Issues about modifying the source code

Hi all, due to my research purpose, I need to split the forwarding and backwarding phase in training into two separate functions, which is all done in one function (i.e. fit() ) in DL4J. Can anyone give me some advices on how to achieve my idea? Sincerely appreciate for your help!

@fubuki you can either try using samediff (the lower level api with more control) or use dl4j’s external errors to do your own backpropagation.
In that case, you can call the gradient functions on your own.

Otherwise for the dl4j api ,a test example can be found here:

Thank you for your advice! For the first solution, do you mean that I can only use samediff api to achieve me idea without using DL4J?

@fubuki generally samediff is meant for lower level control of graphs similar to tensorflow/pytorch. You can look at:

Take a look at our quickstart as well:

It’s up to you which route to go. Samediff is superceding dl4j as the main api long term though. Dl4j’s computation graph and multi layernetwork do have this functionality built in though via external errors as mentioned above. Samediff is capable of external errors as well though.

You may find more here:

I got it. Thank you for your guidance!

Hi, after referring to the github link you shared, I am still confused about the backward process in Samediff. Generally, for the backward process, it uses the forward output to perform the back propagation and updates the weights of the model using the gradient. I am not sure which the function / step is that updates the weights of the model.

@fubuki you would use external errors in combination with the fit function in that case. You can also use calculate gradients. You can configure a training configuration similar to other training examples after specifying external errors in the other examples listed.

I would try it out. Thank you for your help!

Hi, if I use calculateGradients() to get the gradients, should I update each variable by writing some codes like “var.get(‘w’).subi(grad.mul(lr))” ? Or is there any function I can use to update the variables?

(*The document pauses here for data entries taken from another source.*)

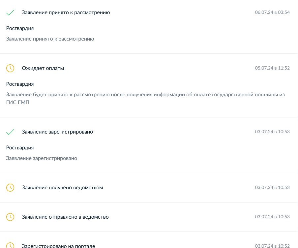The height and width of the screenshot is (248, 298).
Task: Select the "Заявление получено ведомством" status row title
Action: pos(62,188)

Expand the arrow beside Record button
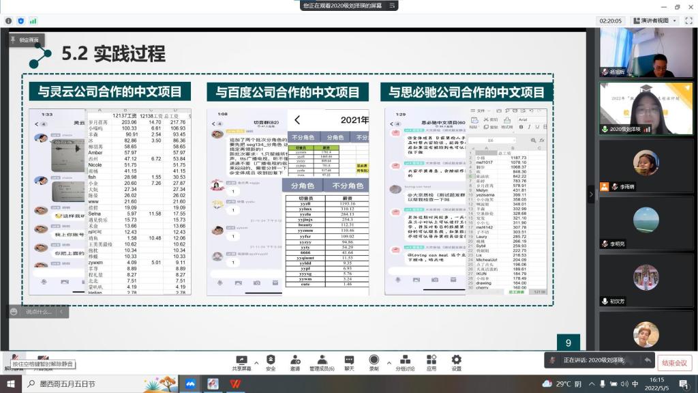[389, 362]
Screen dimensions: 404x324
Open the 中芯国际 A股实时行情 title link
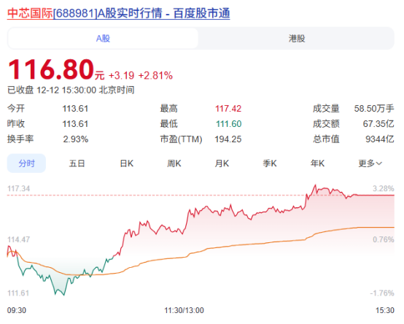119,13
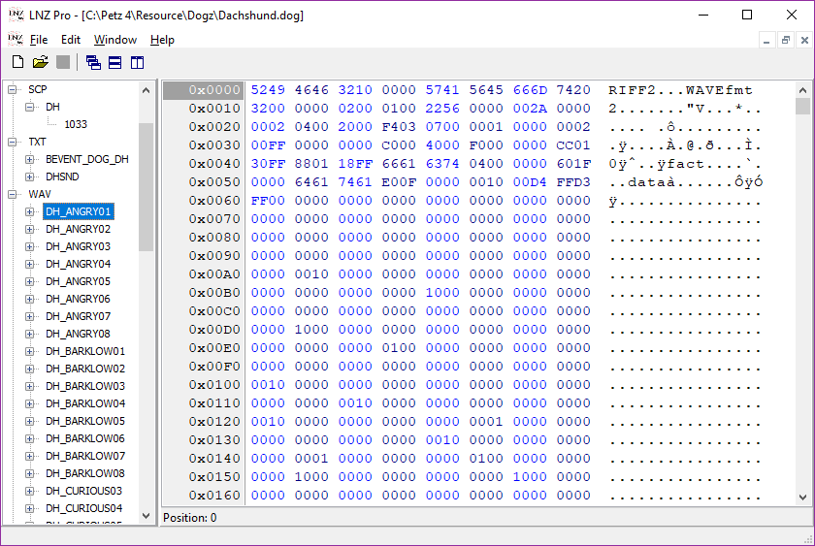The image size is (815, 546).
Task: Collapse the SCP tree node
Action: (x=13, y=89)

@fubuki You usually use use update like that yes.

Got it. Thank you a lot!

Hi! When I use the calculateGradients() and ExternalErrorFunction to execute the backward, it fails and reports that “No array was provided for required placeholder variable “input””. But I have already set values in the “input” variable. How should I handle this? Thank you!

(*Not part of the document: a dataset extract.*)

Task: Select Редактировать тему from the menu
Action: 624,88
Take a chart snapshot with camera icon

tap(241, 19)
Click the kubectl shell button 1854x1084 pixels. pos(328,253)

@fubuki that is saying that no gradient for input has been calculated not that you didn’t set the value for input. It sounds like there is an issue here somewhere. Could you file an issue with a reproducer for me to look at? Generally placeholders shouldn’t need gradients though. I will need to look at this in more detail.

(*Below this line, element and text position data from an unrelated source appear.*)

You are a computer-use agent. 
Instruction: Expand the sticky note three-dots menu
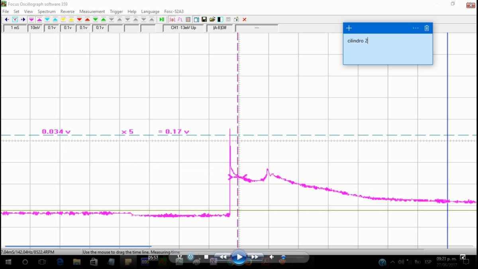(416, 28)
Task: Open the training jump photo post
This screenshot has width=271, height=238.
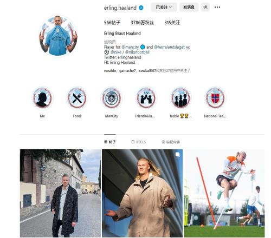Action: coord(224,193)
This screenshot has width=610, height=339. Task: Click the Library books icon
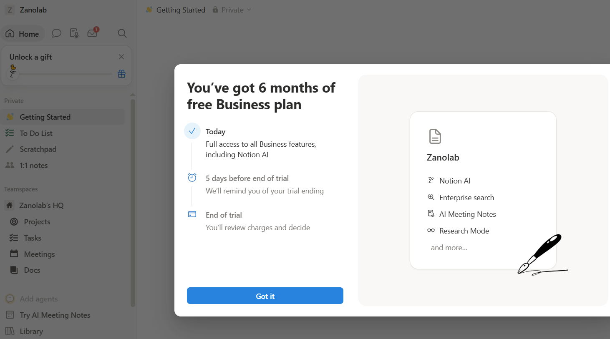pos(10,331)
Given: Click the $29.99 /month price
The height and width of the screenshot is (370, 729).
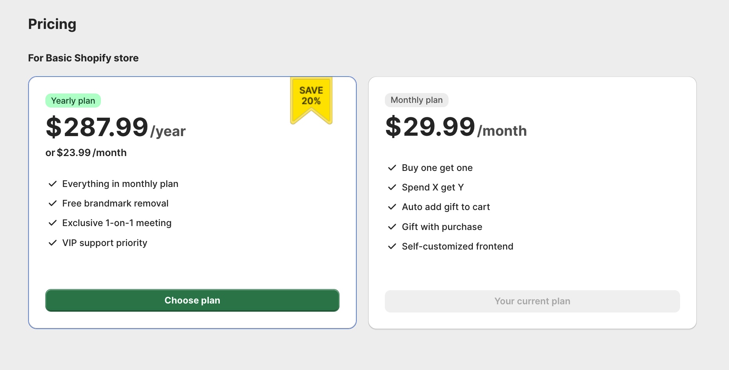Looking at the screenshot, I should coord(456,127).
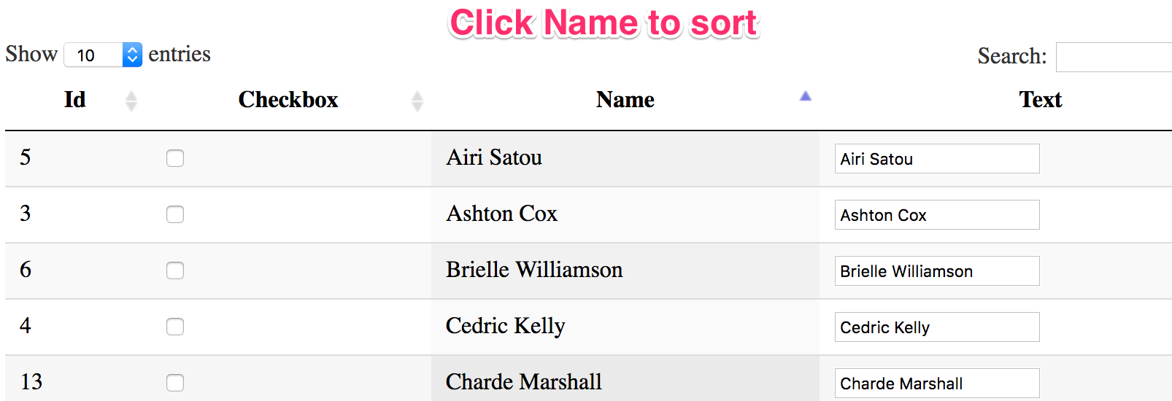Click the Airi Satou text input
This screenshot has height=401, width=1172.
[x=936, y=159]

It’s hard to tell if there is a bug here or not. Thanks!

What about providing you with the source code in Github (Test function included)? I will make some comments on the code and tell you what my program is trying to do. Thank you!

@fubuki sure happy to review.

@agibsonccc Here is the source code link: GitHub - fubukishiro/FTPipeHD_MC
The error occurs in MNISTCNNTest/subModelTrainTest() function, which is in the line 118 of MNISTCNNTest.java. I made a TODO comment on that line.
Forgive me to reuse some code from the SameDiff source code.
Sincerely thank you for your help!

@agibsonccc What my program want to do is to split a model into three sub-models. And it first forwards these three sub-models in a consecutive order and backwards them in a reverse order. For instance, the output of sub-model1 is the input of the sub-model2. The gradient of the input of subModel2 is the external error of sub-model1.

@agibsonccc Hi, have you figured out any issue in my implementation? Thanks!

@fubuki sorry haven’t had bandwidth to do that. Assume anytime you ask me to look at source code it’s going to involve me cloning a repository, potentially correcting some code, me testing against multiple versions (potentially M1.1 and snapshots) in case I find issues. It’s not just a “scan the repo and magically find the problem”

These things are usually at least a 1-2 hour affair that requires dedicated time. I’ll try to get back to you early next week after I cleared my backlog out. If we’re lucky earlier.

@agibsonccc I totally understand that you are busy now. I will wait for you finishing your backlog. I have been always appreciating your help in my issue!